Okurumuz Mayıs 2008’de yayımladığımız röportajda Kufezli baba-oğul Loizular’ın “Muratağa-Atlılar-Sandallar’ın intikamı olarak öldürüldüklerini” anlatmıştı…

Mayıs 2008’de bu sayfalarda şöyle demiştik:
“Kufez’de tutuklu bulundukları evden alınarak Kufez-Arıdamı (Çamlıca-Artemi) arasında bir çam ağacının altına götürülerek öldürülen ve buraya gömülen Michael Loizu ile 15-16 yaşındaki oğlu Loizos Michael Loizu’ya ilişkin 1 Mayıs 2008 Perşembe günkü yayınımız ardından, bu aileyi çok iyi tanıyan bir Kıbrıslıtürk okurumuz bizi arayarak, “Onların evinde çok yemek yemiştim... Bu olay olduğunda çok üzülmüştüm... Size bütün hikayeyi anlatmak ve gömüldükleri yeri göstermek istiyorum” diyerek bildiklerini bizlerle paylaştı.
Bu okurumuz, baba-oğul Loizular’ın, Muratağa-Atlılar-Sandallar katliamı öğrenilince, köydeki komutanın emriyle “intikam için” öldürülmüş olduklarını söyledi. 

Baba-oğul Loizular’ın “Dennarga Ormanı”nın içinde, “Ramadan’ın tarlasının üst başında” bulunan tek bir çam ağacının yanına gömüldüklerini, burasının Kufez (Çamlıca) ile Arıdamı (Artemi) arasında bir yer olduğunu anlatan okurumuz, bizi bu noktaya götürerek sözkonusu büyük çam ağacını da gösterdi.
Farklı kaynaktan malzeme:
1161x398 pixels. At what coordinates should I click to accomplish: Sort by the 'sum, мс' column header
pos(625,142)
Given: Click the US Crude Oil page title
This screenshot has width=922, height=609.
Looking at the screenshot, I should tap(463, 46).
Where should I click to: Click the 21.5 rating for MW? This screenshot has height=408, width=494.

Yolun sağ tarafında kalan iki tane büyük çam ağacı bulunuyor. Okurumuz, baba-oğul öldürülüp gömüldükten sonra, bu bölgeden geçerken taze kazılmış ve toprak yığılmış bir alan gördüğünü, bunun kuzeye baktığınız zaman, çam ağacının  sağ tarafında olduğunu, yolun tam karşısında ise insanların evlerini dekore etmek için taş aldıkları bir bölge bulunduğunu söyledi.
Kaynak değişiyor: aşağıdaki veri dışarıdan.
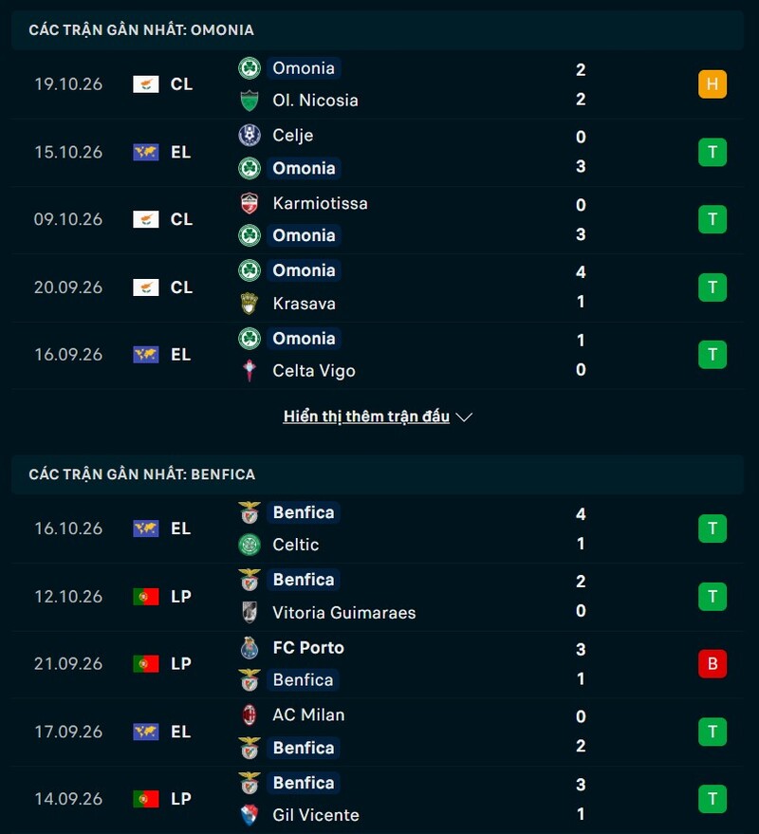This screenshot has width=759, height=834.
Task: Click the FC Porto crest
Action: (x=249, y=648)
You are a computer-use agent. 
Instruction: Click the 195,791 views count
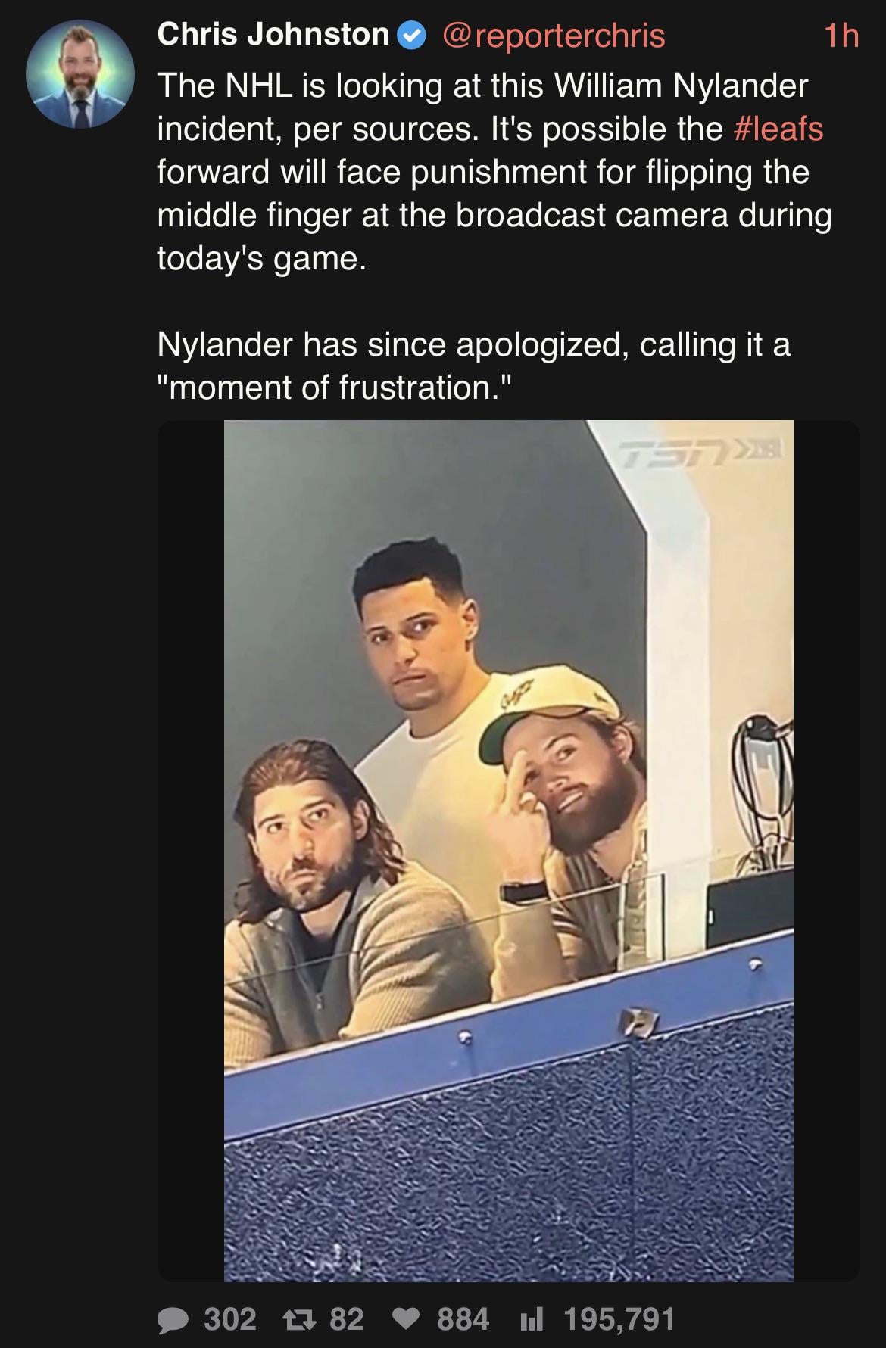click(619, 1319)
Kayıplar Komitesi’nin Loizular için kazı yapıp bir şey bulamadığı biliniyor ancak okurumuzun işaret ettiği noktada Kayıplar Komitesi tarafından kazı yapılmışa benzemiyor... Konuyla ilgili olarak Kayıplar Komitesi’ni de bu bölgeyi araştırmaya davet ediyoruz. Okurumuz, “Kemiklerin aile tarafından alınıp götürüldüğü söylentisi doğru değildir. Bu söylenti nereden çıkarıldı, emin değilim. Ancak çam ağacının 40-50 metrekare çevresinde kazı yapılırsa, inşallah kemikler bulunacaktır... Onları gömmek için dozer falan kullanılmamıştı – o nedenle kemiklerin yüzeye yakın olması gerekir” diye konuştu.
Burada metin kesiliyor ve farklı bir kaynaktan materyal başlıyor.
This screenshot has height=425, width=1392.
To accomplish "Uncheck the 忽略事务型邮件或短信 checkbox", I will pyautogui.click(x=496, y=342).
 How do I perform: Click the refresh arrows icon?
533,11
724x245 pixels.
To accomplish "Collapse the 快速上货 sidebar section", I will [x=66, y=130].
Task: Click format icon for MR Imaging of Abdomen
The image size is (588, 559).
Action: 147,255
Adı yanımızda mahfuz, sözkonusu Kıbrıslıtürk okurumuzla röportajımız şöyleydi:

SORU: Mihail Loizu nasıl biriydi?
OKURUMUZ: 
Mihail Loizu, bildiğim kadarıyla iyi bir insandı. Doğma-büyüme Kufezli’ydi (Çamlıca). İki traktörü vardı. Tarla işlerinde, ekme-biçme zamanlarında onunla çok çalıştım, çok parasını aldım, yemeğini da yedim...

SORU: Karısının adı neydi?
OKURUMUZ:
Fiyu derdik biz... Fiyu abla... Eli öpülecek bir kadın... Bak ne geldi aklıma yahu, bir gün ova dönüşü yemek yedik. İki çeşit yemek vardı masada – biri mulihiya, biri kolokastı galiba. Bana ayrı yemek, onlar kendi yemeklerinden yiyordu.
Dedim “Be abla, ne koymadın bana o yemekten?”
“O domuzla pişmiştir, günahtır...”

SORU: Bu kadar ince düşünceli bir kadın...
OKURUMUZ:
“Aha tencere oraşta, kalk, koy da ye istersan” dedi bana. Ben da kalktım, kurtardım, yedim...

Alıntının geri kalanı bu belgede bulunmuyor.